Bindra, who launched his biography, "A Shot at History: My Obsessive Journey to Olympic Gold" this week, which he has co-authored with Rohit Brijnath, was in the capital to promote his book.
"We don`t have a sporting culture in the country. Most parents wouldn`t want their children in sports. Sports in India is still a social activity. The country requires a conscious effort to promote sport," Bindra told reporters.
"Cricket overshadows every other sporting disciplines in the country," Bindra said.
"Every country has a sport that performs at a higher level. But that does not mean you neglect other sports. Cricket, actually, is played by eight countries," Bindra said.
The biography traces the story of Bindra`s life as a 13-year-old when he decided to become a sportsperson and learn to shoot.
The choice of the discipline which was unfamiliar to the boy steeped in a culture of sport other than shooting - barring a distant maternal link to guns - was guided by the fact that Bindra was overweight.
One of Bindra`s maternal ancestors was a general in the Sikh army.
"I was in a boarding school and my father wrote to me every two weeks telling me to play some sport. I looked for something to do - and picked up shooting. I always had a fascination for guns... and control over situations. I am bit of a control freak," the Olympic champion recalled.
The biography opens with Bindra`s early morning sessions. He is reluctant to leave to brave the chill of Chandigarh for his 5 a.m. regimen. And then he revs up.
The first Indian to win an individual Olympic gold, Bindra says he was defeated by a freak chance of events in Athens in 2004. It helped him grow as a marksman and an athlete.

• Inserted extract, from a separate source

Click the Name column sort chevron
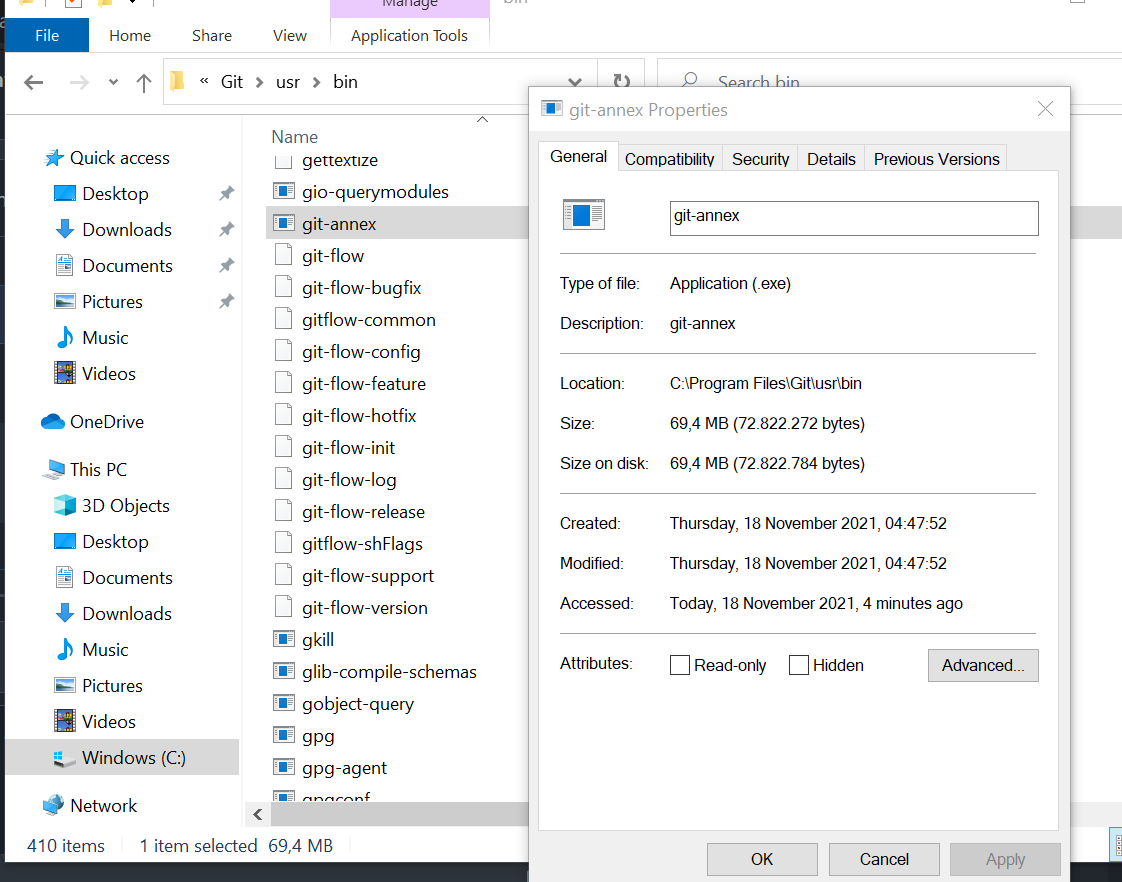1122x882 pixels. click(482, 118)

The book is a testament to his rigorous practice, in which Bindra pushes his body to extremes. He said he became a scientist, who would try anything, including mapping his own brain.
Bindra is preparing for the London Olympics in 2012.
"I am working on every aspect of my game -- mental and physical. I keep changing as an individual to adapt to new challenges," Bindra said.
Training is "good old hard work", Bindra said.
"I am trying to hone the ability to keep myself cut away from the world. Before Beijing, no one knew me. I have to be able to strike a balance between my public life, book launches and my vocation," the ace shooter said.
The 29-year-old shooter spends much of his time home in Chandigarh and in Germany, practising for the London Games.
Bindra says he remains grounded by reminding himself that he participates for himself and his country.
"I am shooting because I want to be the best and it is challenge. People keep getting better," he said.
Bindra aims to inspire future generation of shooters with his book.
"I think the best age to begin shooting as a sport is 15-16. I was a little too young at 13. But India needs to improve training facilities," he said.
For the shooter, Beijing was a lesson and a revelation.
"They identify athletes very young and are very scientific in their approach to sport," he said.